Given exercise 1 –
Write out the dataset entries line for line, from the very first line down to the line containing "The width and height of the screenshot is (1270, 952).", with both of those lines included.

Passage given –
════════════════════

I remember uncontrollably crying for about a week straight after she was born because my hormones were raging, and I was stressed over caring for a newborn, and all I wanted to do was watch TV and take a long, long nap.

I remember those early months as if I'm looking through a tense fog of sleepless nights.  I was constantly on edge.  I wouldn't even sleep under the bed covers in case I needed to leap out of bed suddenly in the middle of the night.
I was convinced Madeline hated me because she cried every time I held her.  In retrospect, this seems so ridiculous.  Madeline needed me because I'm her Mumma.  She loves me, and I love her.
     
 Then right around Christmas, Madeline decided to start sleeping.  Eric and I were able to have dinner together for the first time since Madeline was born, and it seemed like such a luxury to not have to worry about taking shifts rocking her to sleep.  We finally started to relax.


When Madeline was around six months old, she started becoming the Maddie Bear we know and love today.  Her newborn qualities vanished, and her baby personality began to shine.  She started showing her silly sense of humor, her insatiable curiosity, and her tendency to give the world a cheerful smile each and every morning.    

And now Madeline is one, whole year old.

She can climb the stairs in our new house already.  She doesn't get scared even when she's on the top step...her Mumma on the other hand...

She calls out for Eric all the time.  I think it's my new favorite thing she does.  Hearing "Da-aaaah?" echoing around the house makes me feel all smooshy inside.  

She's still taking three of four steps on her own before giving up and deciding to crawl instead.  I think she's capable of walking, but is scared of letting go.  If we just lightly hold her hand, she can walk till the cows come home.  She'll get there soon enough.   

Meanwhile, I think Madeline may find turning one just as bittersweet as her Mumma.  She's been much more dependent on us and her daycare teachers this week.  She won't eat unless she's spoon fed...after months of refusing anything given to her on a spoon.  She won't hold her bottle herself either.

════════════════════

Entries from a dataset –
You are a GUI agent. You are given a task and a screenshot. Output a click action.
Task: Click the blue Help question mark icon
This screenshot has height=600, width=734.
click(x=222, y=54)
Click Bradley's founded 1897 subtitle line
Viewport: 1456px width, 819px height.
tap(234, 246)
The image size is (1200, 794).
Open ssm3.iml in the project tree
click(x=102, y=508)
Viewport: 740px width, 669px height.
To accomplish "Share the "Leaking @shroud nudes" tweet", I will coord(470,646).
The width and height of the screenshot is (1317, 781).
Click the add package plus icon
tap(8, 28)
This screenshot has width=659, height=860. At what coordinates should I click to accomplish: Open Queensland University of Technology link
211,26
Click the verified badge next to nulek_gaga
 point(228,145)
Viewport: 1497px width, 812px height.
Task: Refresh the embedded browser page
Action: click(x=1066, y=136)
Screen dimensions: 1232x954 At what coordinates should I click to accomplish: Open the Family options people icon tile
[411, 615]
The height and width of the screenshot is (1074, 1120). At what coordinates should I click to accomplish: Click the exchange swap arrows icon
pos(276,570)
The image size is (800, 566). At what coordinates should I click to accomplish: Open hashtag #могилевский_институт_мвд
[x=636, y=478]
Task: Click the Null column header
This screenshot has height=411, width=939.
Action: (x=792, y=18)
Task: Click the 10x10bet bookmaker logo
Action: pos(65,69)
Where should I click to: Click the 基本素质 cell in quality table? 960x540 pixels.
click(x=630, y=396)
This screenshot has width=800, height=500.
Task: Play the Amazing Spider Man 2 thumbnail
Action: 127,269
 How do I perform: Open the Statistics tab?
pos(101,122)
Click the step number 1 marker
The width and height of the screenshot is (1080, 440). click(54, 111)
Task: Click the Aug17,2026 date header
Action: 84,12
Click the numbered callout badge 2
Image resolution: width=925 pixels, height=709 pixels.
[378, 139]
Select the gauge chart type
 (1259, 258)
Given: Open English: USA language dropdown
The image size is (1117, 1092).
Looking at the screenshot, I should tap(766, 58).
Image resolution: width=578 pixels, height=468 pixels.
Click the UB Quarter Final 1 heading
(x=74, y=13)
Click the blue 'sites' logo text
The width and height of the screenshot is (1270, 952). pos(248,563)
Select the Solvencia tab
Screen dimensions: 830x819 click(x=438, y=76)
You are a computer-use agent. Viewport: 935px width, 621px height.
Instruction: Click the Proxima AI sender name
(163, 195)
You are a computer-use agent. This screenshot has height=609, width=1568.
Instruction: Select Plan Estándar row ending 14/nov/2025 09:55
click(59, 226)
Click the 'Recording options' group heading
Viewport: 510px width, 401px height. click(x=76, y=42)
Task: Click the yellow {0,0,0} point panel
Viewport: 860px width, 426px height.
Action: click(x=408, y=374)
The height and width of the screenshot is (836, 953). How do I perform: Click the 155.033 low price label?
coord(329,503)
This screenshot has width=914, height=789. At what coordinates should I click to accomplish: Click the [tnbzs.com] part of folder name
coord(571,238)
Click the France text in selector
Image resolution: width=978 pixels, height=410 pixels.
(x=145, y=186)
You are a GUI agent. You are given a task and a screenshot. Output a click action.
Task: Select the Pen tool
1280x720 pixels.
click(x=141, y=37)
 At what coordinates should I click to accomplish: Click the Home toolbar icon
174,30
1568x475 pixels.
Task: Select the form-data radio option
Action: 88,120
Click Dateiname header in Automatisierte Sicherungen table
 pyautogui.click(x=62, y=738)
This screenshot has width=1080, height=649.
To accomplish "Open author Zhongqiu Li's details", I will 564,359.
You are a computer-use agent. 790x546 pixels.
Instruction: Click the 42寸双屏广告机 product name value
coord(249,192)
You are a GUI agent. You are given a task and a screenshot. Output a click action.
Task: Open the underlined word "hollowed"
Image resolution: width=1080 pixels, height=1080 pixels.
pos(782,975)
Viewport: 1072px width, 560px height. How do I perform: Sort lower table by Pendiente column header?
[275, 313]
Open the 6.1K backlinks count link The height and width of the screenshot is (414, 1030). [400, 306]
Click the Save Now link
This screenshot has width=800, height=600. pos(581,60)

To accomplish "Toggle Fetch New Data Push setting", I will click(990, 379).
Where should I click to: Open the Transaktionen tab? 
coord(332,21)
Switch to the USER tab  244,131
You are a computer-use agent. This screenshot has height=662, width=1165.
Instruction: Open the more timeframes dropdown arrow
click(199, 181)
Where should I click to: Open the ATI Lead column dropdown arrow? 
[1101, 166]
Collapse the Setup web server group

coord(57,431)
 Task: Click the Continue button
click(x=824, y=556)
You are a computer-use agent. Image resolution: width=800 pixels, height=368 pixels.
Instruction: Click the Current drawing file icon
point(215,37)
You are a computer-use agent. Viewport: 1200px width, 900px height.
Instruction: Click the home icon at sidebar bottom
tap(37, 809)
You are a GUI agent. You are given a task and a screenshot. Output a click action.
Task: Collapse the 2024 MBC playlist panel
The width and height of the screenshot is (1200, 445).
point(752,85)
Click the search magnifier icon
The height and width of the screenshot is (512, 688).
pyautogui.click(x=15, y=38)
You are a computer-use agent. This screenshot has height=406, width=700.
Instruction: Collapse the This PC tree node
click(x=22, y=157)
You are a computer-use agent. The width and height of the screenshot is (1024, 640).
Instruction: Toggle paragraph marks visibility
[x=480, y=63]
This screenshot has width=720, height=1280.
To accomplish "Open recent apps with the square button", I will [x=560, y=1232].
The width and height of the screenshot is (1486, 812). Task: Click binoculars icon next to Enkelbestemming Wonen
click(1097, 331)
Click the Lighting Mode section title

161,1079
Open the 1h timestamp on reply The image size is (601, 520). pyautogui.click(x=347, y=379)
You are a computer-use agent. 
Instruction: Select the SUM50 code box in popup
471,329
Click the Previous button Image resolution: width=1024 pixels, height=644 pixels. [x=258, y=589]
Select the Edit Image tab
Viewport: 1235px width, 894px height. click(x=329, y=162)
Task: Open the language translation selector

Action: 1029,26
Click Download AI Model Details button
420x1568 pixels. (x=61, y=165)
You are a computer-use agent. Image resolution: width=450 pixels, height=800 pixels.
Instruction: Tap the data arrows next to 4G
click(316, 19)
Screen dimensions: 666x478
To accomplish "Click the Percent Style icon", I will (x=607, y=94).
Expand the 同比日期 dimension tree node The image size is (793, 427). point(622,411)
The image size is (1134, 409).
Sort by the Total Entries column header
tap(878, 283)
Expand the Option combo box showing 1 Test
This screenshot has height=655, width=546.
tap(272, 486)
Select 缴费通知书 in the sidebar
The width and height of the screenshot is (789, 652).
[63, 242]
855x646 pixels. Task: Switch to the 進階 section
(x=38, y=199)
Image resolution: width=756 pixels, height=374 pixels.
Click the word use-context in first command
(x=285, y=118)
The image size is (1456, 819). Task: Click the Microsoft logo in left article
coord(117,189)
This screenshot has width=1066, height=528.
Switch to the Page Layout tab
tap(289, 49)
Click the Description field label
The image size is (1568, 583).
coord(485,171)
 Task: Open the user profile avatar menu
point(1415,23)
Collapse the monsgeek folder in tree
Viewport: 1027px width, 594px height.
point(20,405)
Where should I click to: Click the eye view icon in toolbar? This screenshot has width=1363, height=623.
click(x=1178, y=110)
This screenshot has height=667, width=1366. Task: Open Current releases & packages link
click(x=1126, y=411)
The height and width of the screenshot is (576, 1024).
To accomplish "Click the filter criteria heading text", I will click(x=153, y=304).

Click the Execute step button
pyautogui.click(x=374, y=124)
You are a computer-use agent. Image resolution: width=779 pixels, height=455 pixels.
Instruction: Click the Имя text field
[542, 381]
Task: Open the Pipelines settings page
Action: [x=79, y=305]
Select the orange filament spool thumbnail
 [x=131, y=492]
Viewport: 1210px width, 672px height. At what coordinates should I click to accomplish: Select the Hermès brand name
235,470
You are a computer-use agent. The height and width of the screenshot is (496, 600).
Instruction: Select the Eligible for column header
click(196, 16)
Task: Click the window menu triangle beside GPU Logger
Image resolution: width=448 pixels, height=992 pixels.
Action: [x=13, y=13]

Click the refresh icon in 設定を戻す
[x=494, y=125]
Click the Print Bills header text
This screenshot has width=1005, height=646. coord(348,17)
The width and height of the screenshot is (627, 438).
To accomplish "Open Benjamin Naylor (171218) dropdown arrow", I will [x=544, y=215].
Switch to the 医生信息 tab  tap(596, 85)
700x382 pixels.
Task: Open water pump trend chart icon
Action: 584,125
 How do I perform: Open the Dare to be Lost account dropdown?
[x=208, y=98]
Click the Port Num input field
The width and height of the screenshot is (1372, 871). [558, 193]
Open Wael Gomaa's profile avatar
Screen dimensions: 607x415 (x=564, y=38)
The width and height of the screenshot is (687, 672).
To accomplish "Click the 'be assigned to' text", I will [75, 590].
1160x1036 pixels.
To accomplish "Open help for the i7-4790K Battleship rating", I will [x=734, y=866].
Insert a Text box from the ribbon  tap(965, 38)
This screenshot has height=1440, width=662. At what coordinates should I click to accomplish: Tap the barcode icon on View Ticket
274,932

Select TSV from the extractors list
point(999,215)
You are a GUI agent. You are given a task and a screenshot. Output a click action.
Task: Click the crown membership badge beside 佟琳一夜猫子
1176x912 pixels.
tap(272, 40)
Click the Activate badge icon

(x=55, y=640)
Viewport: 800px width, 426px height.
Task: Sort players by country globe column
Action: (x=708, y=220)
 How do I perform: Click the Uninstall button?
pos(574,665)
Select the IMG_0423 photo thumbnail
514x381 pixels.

════════════════════

Given exercise 2 –
Give back, word for word, everything in the post about Madeline's first year from "She can climb" down to "all smooshy inside.".

Full solution 1 –
You are a GUI agent. You are given a task and a screenshot. Output a click action.
Task: Click the blue Help question mark icon
This screenshot has height=600, width=734.
click(x=222, y=54)
Click Bradley's founded 1897 subtitle line
Viewport: 1456px width, 819px height.
tap(234, 246)
The image size is (1200, 794).
Open ssm3.iml in the project tree
click(x=102, y=508)
Viewport: 740px width, 669px height.
To accomplish "Share the "Leaking @shroud nudes" tweet", I will coord(470,646).
The width and height of the screenshot is (1317, 781).
Click the add package plus icon
tap(8, 28)
This screenshot has width=659, height=860. At what coordinates should I click to accomplish: Open Queensland University of Technology link
211,26
Click the verified badge next to nulek_gaga
 point(228,145)
Viewport: 1497px width, 812px height.
Task: Refresh the embedded browser page
Action: click(x=1066, y=136)
Screen dimensions: 1232x954 At what coordinates should I click to accomplish: Open the Family options people icon tile
[411, 615]
The height and width of the screenshot is (1074, 1120). At what coordinates should I click to accomplish: Click the exchange swap arrows icon
pos(276,570)
The image size is (800, 566). At what coordinates should I click to accomplish: Open hashtag #могилевский_институт_мвд
[x=636, y=478]
Task: Click the Null column header
This screenshot has height=411, width=939.
Action: (x=792, y=18)
Task: Click the 10x10bet bookmaker logo
Action: pos(65,69)
Where should I click to: Click the 基本素质 cell in quality table? 960x540 pixels.
click(x=630, y=396)
This screenshot has width=800, height=500.
Task: Play the Amazing Spider Man 2 thumbnail
Action: 127,269
 How do I perform: Open the Statistics tab?
pos(101,122)
Click the step number 1 marker
The width and height of the screenshot is (1080, 440). click(54, 111)
Task: Click the Aug17,2026 date header
Action: 84,12
Click the numbered callout badge 2
Image resolution: width=925 pixels, height=709 pixels.
[378, 139]
Select the gauge chart type
 (1259, 258)
Given: Open English: USA language dropdown
The image size is (1117, 1092).
Looking at the screenshot, I should tap(766, 58).
Image resolution: width=578 pixels, height=468 pixels.
Click the UB Quarter Final 1 heading
(x=74, y=13)
Click the blue 'sites' logo text
The width and height of the screenshot is (1270, 952). pos(248,563)

Full solution 2 –
She can climb the stairs in our new house already.  She doesn't get scared even when she's on the top step...her Mumma on the other hand...

She calls out for Eric all the time.  I think it's my new favorite thing she does.  Hearing "Da-aaaah?" echoing around the house makes me feel all smooshy inside.